Policy & Recommendations

Joint Statement of the Steering Group on Influenza Vaccination on the Council Conclusions on the improvement of cardiovascular health in the European Union

We welcome the recognition of vaccination as an important prevention tool outlined in the Council Conclusions on the improvement of cardiovascular health (CVH) in the European Union (EU), adopted under the Hungarian Presidency of the Council of the EU on 3 December 2024. In particular, we strongly support the acknowledgement of the value of vaccination against infectious diseases including flu, pneumococcal, SARS-CoV-2 and RSV as important for patients with an increased or existing risk of cardiovascular disease (CVD).

We commend the European Commission and the Council for these efforts, while recognising the need for additional measures to address existing gaps and further enhance the effectiveness of these initiatives.

Respiratory infections can increase the risk of CVDs among all people. Studies show that for CVD patients diagnosed with flu, the risk of experiencing a heart attack increases 6-fold.[1] Additionally, patients have a 3 times increased risk of experiencing a stroke after a systemic respiratory infection.[2] Therefore, vaccination against respiratory infections can reduce the risk of complications associated with CVD.

With a strong foundation laid by the Council Conclusions on improving CVH in the EU, and as we begin this new mandate with public health prevention on the agenda, the Steering Group on Influenza Vaccination therefore makes the following recommendations which we believe will be essential to fully achieve the stated ambitions.

A harmonised, EU-wide data-driven approach to vaccination against respiratory infections among people with chronic conditions

A harmonised, EU-wide approach to vaccination against respiratory infections is essential for improving CVH and preventing CVD. Current data reveals significant disparities in vaccination coverage across respiratory infections, and overall suboptimal coverage rates in the adult population. Further, the lack of timely, consistent and comprehensive surveillance data as well as reporting on vaccination rates among people living with chronic conditions like CVD across EU Member States hampers efforts to identify and address gaps in coverage effectively.

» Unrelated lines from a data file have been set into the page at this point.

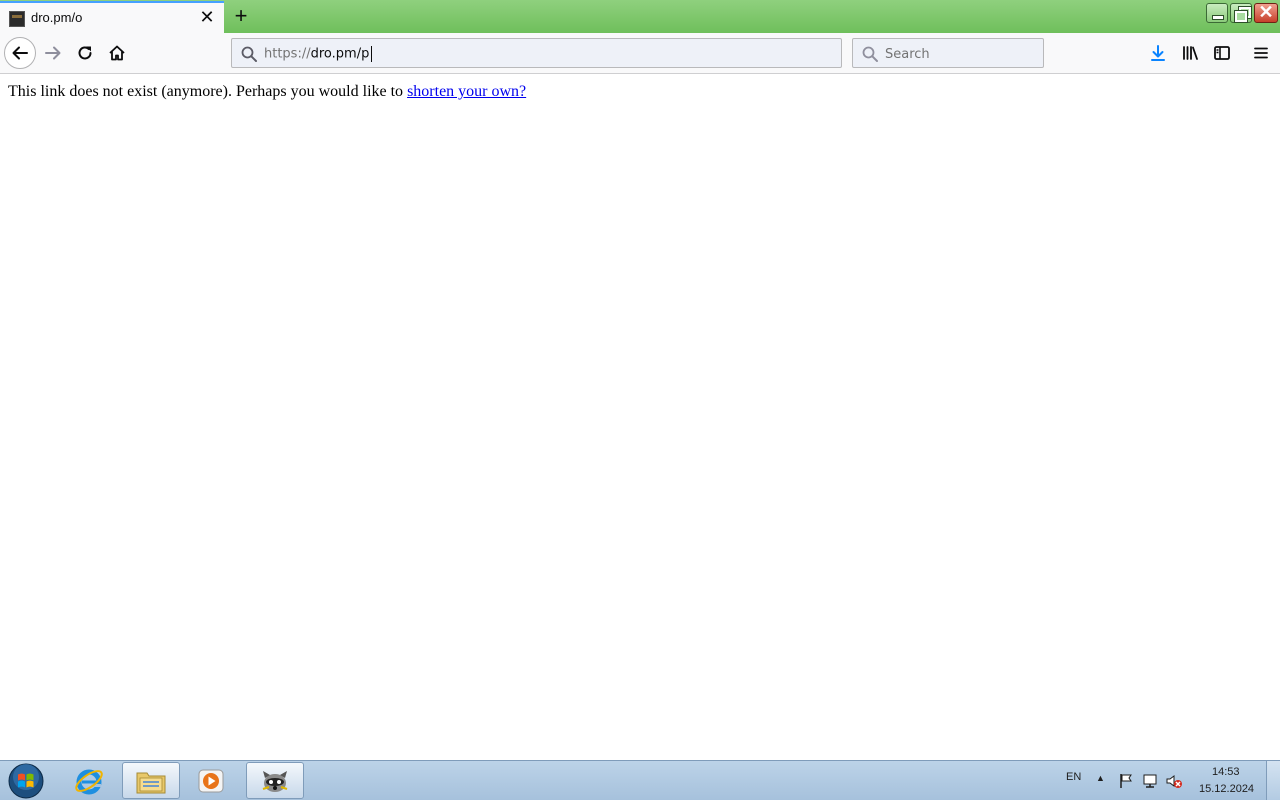  I want to click on reload-icon, so click(85, 53).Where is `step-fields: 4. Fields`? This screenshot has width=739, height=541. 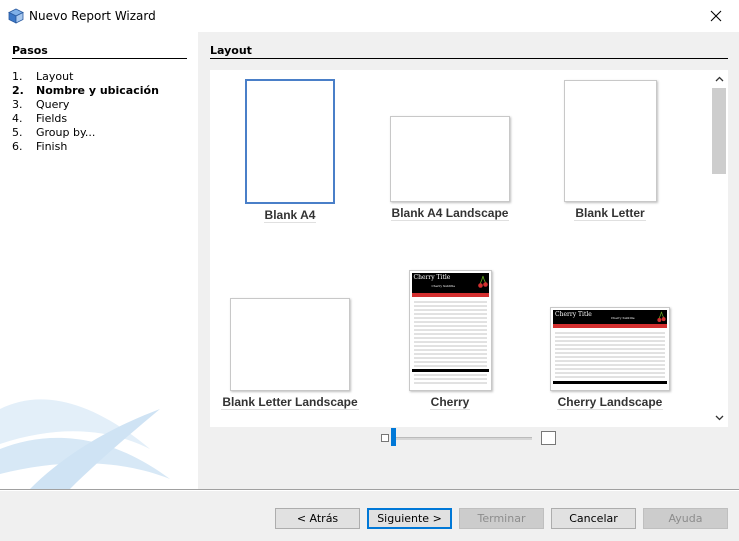
step-fields: 4. Fields is located at coordinates (40, 118).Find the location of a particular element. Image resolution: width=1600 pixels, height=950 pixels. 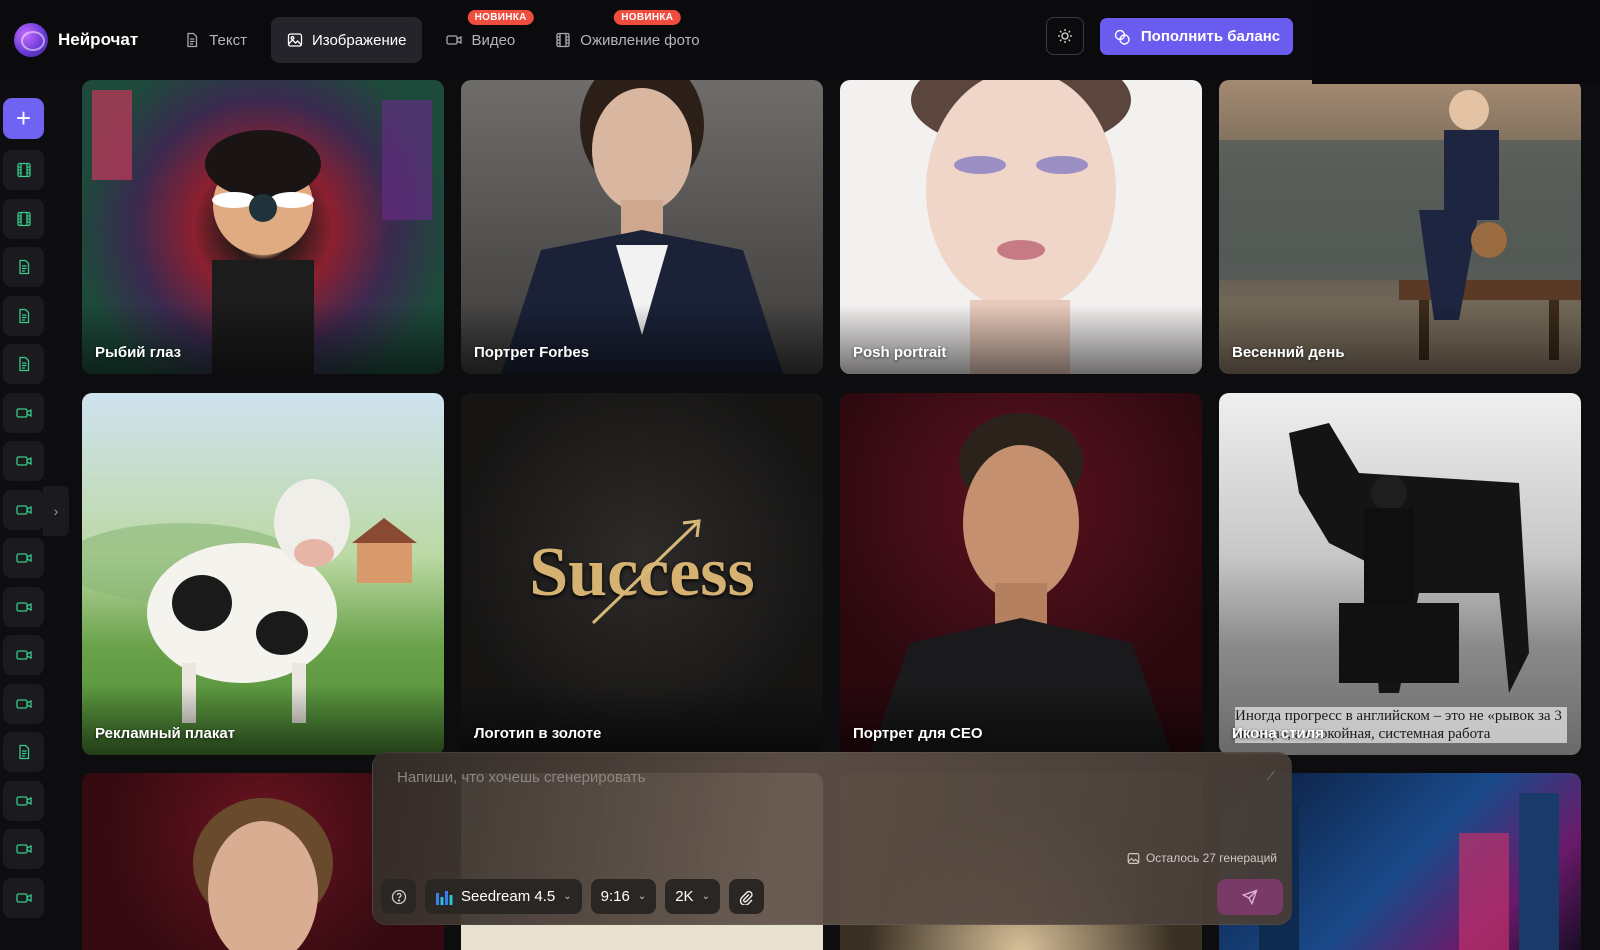

send-button is located at coordinates (1250, 897).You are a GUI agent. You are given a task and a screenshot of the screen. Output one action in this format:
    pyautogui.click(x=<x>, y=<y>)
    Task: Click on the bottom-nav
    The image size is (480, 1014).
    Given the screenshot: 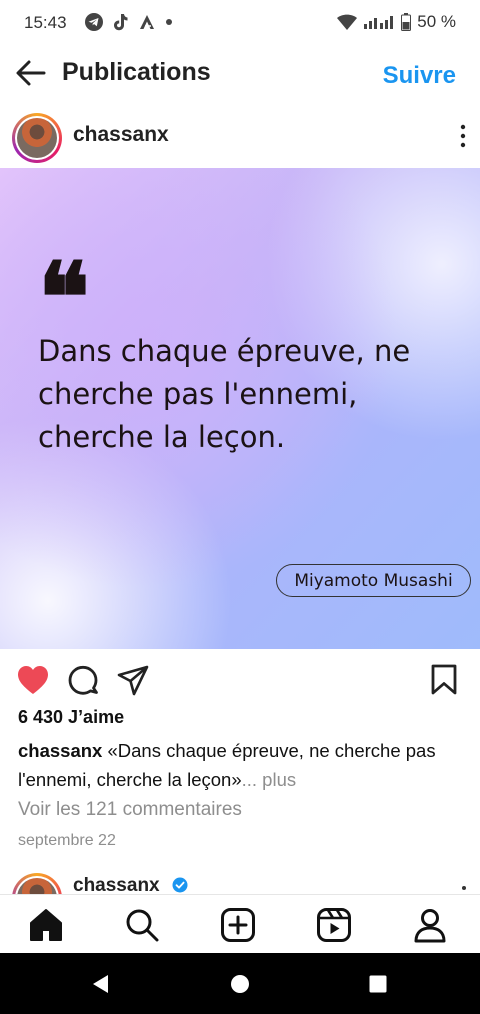 What is the action you would take?
    pyautogui.click(x=240, y=924)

Currently, data collection across Member States is poor and fragmented, with inconsistent reporting timelines and methodologies. For example, while the ECDC published a report on COVID-19 vaccination uptake in 2023/24, only a small subset of countries provided data on key populations, such as individuals with chronic conditions like CVD and healthcare professionals. Similarly, only late this year was flu vaccination uptake data reported for the previous season in a timely way, with the previous publication featuring data from the 2021/2022 season.

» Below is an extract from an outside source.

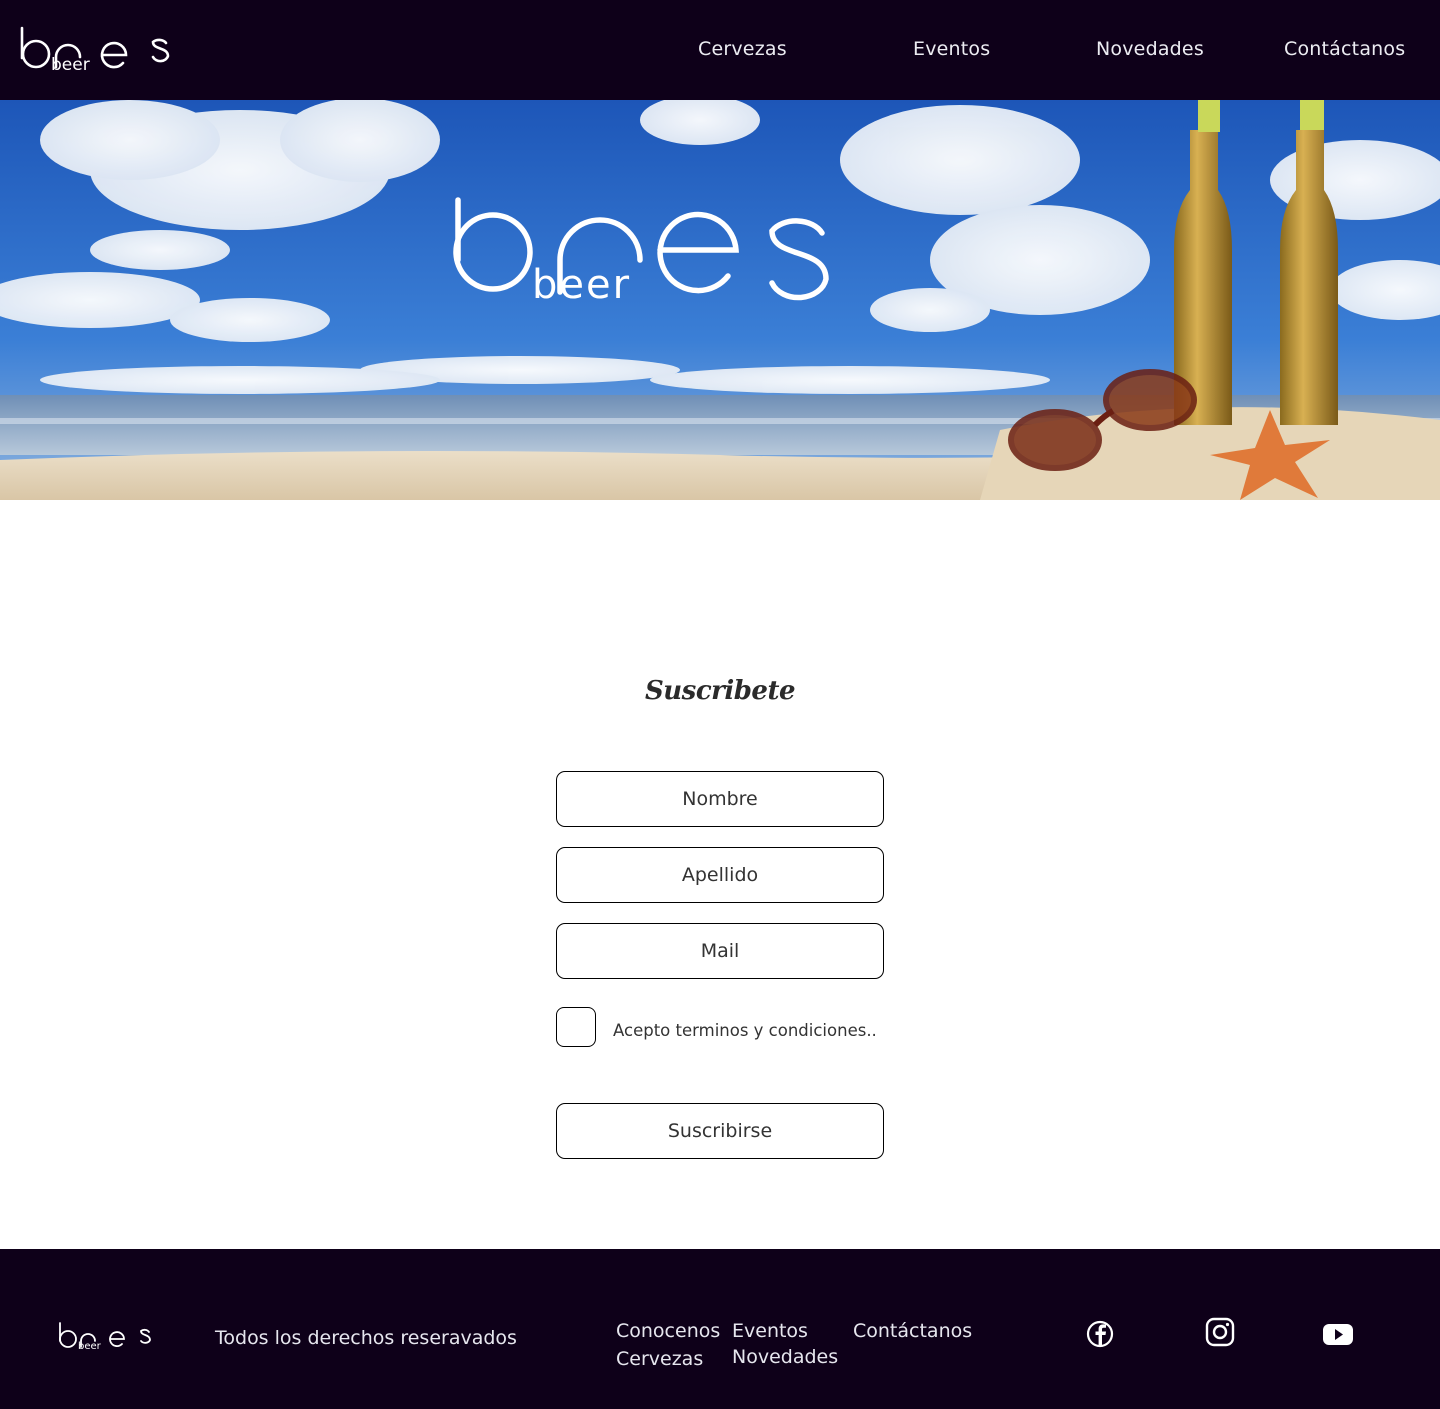 This screenshot has width=1440, height=1409. What do you see at coordinates (912, 1331) in the screenshot?
I see `footer-link-contactanos: Contáctanos` at bounding box center [912, 1331].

Inconsistent, delayed or absence of reporting on surveillance data and vaccination rates hampers real-time understanding and effective responses to barriers, both at EU and national level. To address this, we call for a common methodology, standardised, and enhanced data collection across Member States through robust, digitalised infrastructures, including people-centered electronic vaccination registries and surveillance systems, as well as regular reporting to the ECDC. These registries would enable real-time tracking, transparent data sharing, and targeted interventions including tailored communication campaigns for at-risk populations while empowering healthcare professionals with up-to-date records to support informed recommendations and continuity of care.